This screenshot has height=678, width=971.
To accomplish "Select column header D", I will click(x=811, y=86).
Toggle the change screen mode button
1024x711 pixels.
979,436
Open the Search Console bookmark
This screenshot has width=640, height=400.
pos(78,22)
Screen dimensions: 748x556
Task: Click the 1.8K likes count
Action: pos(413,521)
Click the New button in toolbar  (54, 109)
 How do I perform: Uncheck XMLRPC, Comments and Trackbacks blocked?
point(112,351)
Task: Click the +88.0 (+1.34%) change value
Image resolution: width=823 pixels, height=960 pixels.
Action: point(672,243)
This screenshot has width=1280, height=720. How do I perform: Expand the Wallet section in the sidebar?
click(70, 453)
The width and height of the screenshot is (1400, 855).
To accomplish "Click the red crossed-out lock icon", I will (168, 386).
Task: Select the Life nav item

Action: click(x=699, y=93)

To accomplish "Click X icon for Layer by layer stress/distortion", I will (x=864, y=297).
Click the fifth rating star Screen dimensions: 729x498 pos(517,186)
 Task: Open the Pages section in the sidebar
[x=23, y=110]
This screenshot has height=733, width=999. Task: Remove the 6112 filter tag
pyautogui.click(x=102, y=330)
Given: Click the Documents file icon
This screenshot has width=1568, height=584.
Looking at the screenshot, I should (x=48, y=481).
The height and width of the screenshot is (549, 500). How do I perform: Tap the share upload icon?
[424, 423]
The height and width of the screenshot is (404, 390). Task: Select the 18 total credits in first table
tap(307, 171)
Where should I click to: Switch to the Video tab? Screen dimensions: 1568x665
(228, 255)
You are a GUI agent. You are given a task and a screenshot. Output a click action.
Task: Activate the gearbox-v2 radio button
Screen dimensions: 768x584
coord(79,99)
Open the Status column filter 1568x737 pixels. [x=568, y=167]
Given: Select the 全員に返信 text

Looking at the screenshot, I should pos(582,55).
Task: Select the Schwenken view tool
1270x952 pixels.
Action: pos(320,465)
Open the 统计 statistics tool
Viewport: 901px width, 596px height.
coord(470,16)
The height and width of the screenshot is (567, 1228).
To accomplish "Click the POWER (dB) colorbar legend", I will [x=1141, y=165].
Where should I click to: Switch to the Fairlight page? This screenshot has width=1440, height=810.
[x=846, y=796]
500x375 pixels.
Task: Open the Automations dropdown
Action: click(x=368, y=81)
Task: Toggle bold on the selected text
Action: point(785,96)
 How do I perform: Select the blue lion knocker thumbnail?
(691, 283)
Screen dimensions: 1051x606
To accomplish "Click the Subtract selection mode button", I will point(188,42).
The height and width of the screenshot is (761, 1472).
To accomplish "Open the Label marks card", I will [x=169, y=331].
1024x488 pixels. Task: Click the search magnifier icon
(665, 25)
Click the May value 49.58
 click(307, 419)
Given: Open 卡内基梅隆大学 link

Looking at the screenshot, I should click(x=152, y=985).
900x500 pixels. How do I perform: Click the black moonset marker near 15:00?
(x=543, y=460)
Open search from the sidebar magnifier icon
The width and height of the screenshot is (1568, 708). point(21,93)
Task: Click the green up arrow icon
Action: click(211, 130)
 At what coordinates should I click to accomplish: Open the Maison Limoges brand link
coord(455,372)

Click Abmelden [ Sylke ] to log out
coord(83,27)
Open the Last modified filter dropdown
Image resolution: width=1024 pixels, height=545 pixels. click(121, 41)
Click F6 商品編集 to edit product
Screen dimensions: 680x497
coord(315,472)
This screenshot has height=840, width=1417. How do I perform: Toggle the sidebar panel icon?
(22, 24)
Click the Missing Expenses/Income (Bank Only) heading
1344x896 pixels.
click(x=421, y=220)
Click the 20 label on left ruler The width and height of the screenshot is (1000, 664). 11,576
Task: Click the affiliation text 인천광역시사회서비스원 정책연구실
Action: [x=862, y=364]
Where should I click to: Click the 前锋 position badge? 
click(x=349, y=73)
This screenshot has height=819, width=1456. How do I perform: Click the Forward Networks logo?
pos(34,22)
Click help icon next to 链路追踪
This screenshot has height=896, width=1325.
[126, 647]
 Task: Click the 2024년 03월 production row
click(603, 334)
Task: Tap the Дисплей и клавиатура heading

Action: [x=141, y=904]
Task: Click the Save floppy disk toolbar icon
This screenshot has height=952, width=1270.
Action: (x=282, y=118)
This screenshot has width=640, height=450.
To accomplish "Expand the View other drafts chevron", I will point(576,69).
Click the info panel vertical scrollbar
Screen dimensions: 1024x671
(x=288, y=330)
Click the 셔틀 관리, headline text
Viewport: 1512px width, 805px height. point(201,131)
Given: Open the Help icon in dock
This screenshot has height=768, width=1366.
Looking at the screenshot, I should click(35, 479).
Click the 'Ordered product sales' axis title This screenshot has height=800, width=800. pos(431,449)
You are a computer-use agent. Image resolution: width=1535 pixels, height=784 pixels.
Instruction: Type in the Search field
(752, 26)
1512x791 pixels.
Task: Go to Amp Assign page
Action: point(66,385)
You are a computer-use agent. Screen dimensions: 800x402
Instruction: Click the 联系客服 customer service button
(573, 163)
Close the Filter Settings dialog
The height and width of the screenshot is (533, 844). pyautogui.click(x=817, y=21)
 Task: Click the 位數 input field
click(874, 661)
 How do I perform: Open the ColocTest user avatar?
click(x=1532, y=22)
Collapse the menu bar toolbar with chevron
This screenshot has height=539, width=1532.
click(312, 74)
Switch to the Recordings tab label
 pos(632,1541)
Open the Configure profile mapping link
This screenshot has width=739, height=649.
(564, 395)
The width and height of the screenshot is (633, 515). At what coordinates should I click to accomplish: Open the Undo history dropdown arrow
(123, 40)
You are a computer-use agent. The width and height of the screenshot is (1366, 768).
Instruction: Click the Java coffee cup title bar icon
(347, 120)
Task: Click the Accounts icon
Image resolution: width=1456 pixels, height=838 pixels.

+++

REQUIRED TASK: Present every row above as a Markdown table with two columns, "No." for its sequential number and "Text" for the line itself, omitting blank lines.

CORRECT OUTPUT:
| No. | Text |
|---|---|
| 1 | This screenshot has height=678, width=971. |
| 2 | To accomplish "Select column header D", I will click(x=811, y=86). |
| 3 | Toggle the change screen mode button |
| 4 | 1024x711 pixels. |
| 5 | 979,436 |
| 6 | Open the Search Console bookmark |
| 7 | This screenshot has width=640, height=400. |
| 8 | pos(78,22) |
| 9 | Screen dimensions: 748x556 |
| 10 | Task: Click the 1.8K likes count |
| 11 | Action: pos(413,521) |
| 12 | Click the New button in toolbar  (54, 109) |
| 13 |  How do I perform: Uncheck XMLRPC, Comments and Trackbacks blocked? |
| 14 | point(112,351) |
| 15 | Task: Click the +88.0 (+1.34%) change value |
| 16 | Image resolution: width=823 pixels, height=960 pixels. |
| 17 | Action: point(672,243) |
| 18 | This screenshot has width=1280, height=720. How do I perform: Expand the Wallet section in the sidebar? |
| 19 | click(70, 453) |
| 20 | The width and height of the screenshot is (1400, 855). |
| 21 | To accomplish "Click the red crossed-out lock icon", I will (168, 386). |
| 22 | Task: Select the Life nav item |
| 23 | Action: click(x=699, y=93) |
| 24 | To accomplish "Click X icon for Layer by layer stress/distortion", I will (x=864, y=297). |
| 25 | Click the fifth rating star Screen dimensions: 729x498 pos(517,186) |
| 26 |  Task: Open the Pages section in the sidebar |
| 27 | [x=23, y=110] |
| 28 | This screenshot has height=733, width=999. Task: Remove the 6112 filter tag |
| 29 | pyautogui.click(x=102, y=330) |
| 30 | Given: Click the Documents file icon |
| 31 | This screenshot has width=1568, height=584. |
| 32 | Looking at the screenshot, I should (x=48, y=481). |
| 33 | The height and width of the screenshot is (549, 500). How do I perform: Tap the share upload icon? |
| 34 | [424, 423] |
| 35 | The height and width of the screenshot is (404, 390). Task: Select the 18 total credits in first table |
| 36 | tap(307, 171) |
| 37 | Where should I click to: Switch to the Video tab? Screen dimensions: 1568x665 |
| 38 | (228, 255) |
| 39 | You are a GUI agent. You are given a task and a screenshot. Output a click action. |
| 40 | Task: Activate the gearbox-v2 radio button |
| 41 | Screen dimensions: 768x584 |
| 42 | coord(79,99) |
| 43 | Open the Status column filter 1568x737 pixels. [x=568, y=167] |
| 44 | Given: Select the 全員に返信 text |
| 45 | Looking at the screenshot, I should pos(582,55). |
| 46 | Task: Select the Schwenken view tool |
| 47 | 1270x952 pixels. |
| 48 | Action: pos(320,465) |
| 49 | Open the 统计 statistics tool |
| 50 | Viewport: 901px width, 596px height. |
| 51 | coord(470,16) |
| 52 | The height and width of the screenshot is (567, 1228). |
| 53 | To accomplish "Click the POWER (dB) colorbar legend", I will [x=1141, y=165]. |
| 54 | Where should I click to: Switch to the Fairlight page? This screenshot has width=1440, height=810. |
| 55 | [x=846, y=796] |
| 56 | 500x375 pixels. |
| 57 | Task: Open the Automations dropdown |
| 58 | Action: click(x=368, y=81) |
| 59 | Task: Toggle bold on the selected text |
| 60 | Action: point(785,96) |
| 61 |  How do I perform: Select the blue lion knocker thumbnail? |
| 62 | (691, 283) |
| 63 | Screen dimensions: 1051x606 |
| 64 | To accomplish "Click the Subtract selection mode button", I will point(188,42). |
| 65 | The height and width of the screenshot is (761, 1472). |
| 66 | To accomplish "Open the Label marks card", I will [x=169, y=331]. |
| 67 | 1024x488 pixels. Task: Click the search magnifier icon |
| 68 | (665, 25) |
| 69 | Click the May value 49.58 |
| 70 |  click(307, 419) |
| 71 | Given: Open 卡内基梅隆大学 link |
| 72 | Looking at the screenshot, I should click(x=152, y=985). |
| 73 | 900x500 pixels. How do I perform: Click the black moonset marker near 15:00? |
| 74 | (x=543, y=460) |
| 75 | Open search from the sidebar magnifier icon |
| 76 | The width and height of the screenshot is (1568, 708). point(21,93) |
| 77 | Task: Click the green up arrow icon |
| 78 | Action: click(211, 130) |
| 79 |  At what coordinates should I click to accomplish: Open the Maison Limoges brand link |
| 80 | coord(455,372) |
| 81 | Click Abmelden [ Sylke ] to log out |
| 82 | coord(83,27) |
| 83 | Open the Last modified filter dropdown |
| 84 | Image resolution: width=1024 pixels, height=545 pixels. click(121, 41) |
| 85 | Click F6 商品編集 to edit product |
| 86 | Screen dimensions: 680x497 |
| 87 | coord(315,472) |
| 88 | This screenshot has height=840, width=1417. How do I perform: Toggle the sidebar panel icon? |
| 89 | (22, 24) |
| 90 | Click the Missing Expenses/Income (Bank Only) heading |
| 91 | 1344x896 pixels. |
| 92 | click(x=421, y=220) |
| 93 | Click the 20 label on left ruler The width and height of the screenshot is (1000, 664). 11,576 |
| 94 | Task: Click the affiliation text 인천광역시사회서비스원 정책연구실 |
| 95 | Action: [x=862, y=364] |
| 96 | Where should I click to: Click the 前锋 position badge?  |
| 97 | click(x=349, y=73) |
| 98 | This screenshot has height=819, width=1456. How do I perform: Click the Forward Networks logo? |
| 99 | pos(34,22) |
| 100 | Click help icon next to 链路追踪 |
| 101 | This screenshot has height=896, width=1325. |
| 102 | [126, 647] |
| 103 |  Task: Click the 2024년 03월 production row |
| 104 | click(603, 334) |
| 105 | Task: Tap the Дисплей и клавиатура heading |
| 106 | Action: [x=141, y=904] |
| 107 | Task: Click the Save floppy disk toolbar icon |
| 108 | This screenshot has height=952, width=1270. |
| 109 | Action: (x=282, y=118) |
| 110 | This screenshot has width=640, height=450. |
| 111 | To accomplish "Expand the View other drafts chevron", I will point(576,69). |
| 112 | Click the info panel vertical scrollbar |
| 113 | Screen dimensions: 1024x671 |
| 114 | (x=288, y=330) |
| 115 | Click the 셔틀 관리, headline text |
| 116 | Viewport: 1512px width, 805px height. point(201,131) |
| 117 | Given: Open the Help icon in dock |
| 118 | This screenshot has height=768, width=1366. |
| 119 | Looking at the screenshot, I should click(35, 479). |
| 120 | Click the 'Ordered product sales' axis title This screenshot has height=800, width=800. pos(431,449) |
| 121 | You are a computer-use agent. Image resolution: width=1535 pixels, height=784 pixels. |
| 122 | Instruction: Type in the Search field |
| 123 | (752, 26) |
| 124 | 1512x791 pixels. |
| 125 | Task: Go to Amp Assign page |
| 126 | Action: point(66,385) |
| 127 | You are a computer-use agent. Screen dimensions: 800x402 |
| 128 | Instruction: Click the 联系客服 customer service button |
| 129 | (573, 163) |
| 130 | Close the Filter Settings dialog |
| 131 | The height and width of the screenshot is (533, 844). pyautogui.click(x=817, y=21) |
| 132 |  Task: Click the 位數 input field |
| 133 | click(874, 661) |
| 134 |  How do I perform: Open the ColocTest user avatar? |
| 135 | click(x=1532, y=22) |
| 136 | Collapse the menu bar toolbar with chevron |
| 137 | This screenshot has height=539, width=1532. |
| 138 | click(312, 74) |
| 139 | Switch to the Recordings tab label |
| 140 |  pos(632,1541) |
| 141 | Open the Configure profile mapping link |
| 142 | This screenshot has width=739, height=649. |
| 143 | (564, 395) |
| 144 | The width and height of the screenshot is (633, 515). At what coordinates should I click to accomplish: Open the Undo history dropdown arrow |
| 145 | (123, 40) |
| 146 | You are a computer-use agent. The width and height of the screenshot is (1366, 768). |
| 147 | Instruction: Click the Java coffee cup title bar icon |
| 148 | (347, 120) |
| 149 | Task: Click the Accounts icon |
| 150 | Image resolution: width=1456 pixels, height=838 pixels. |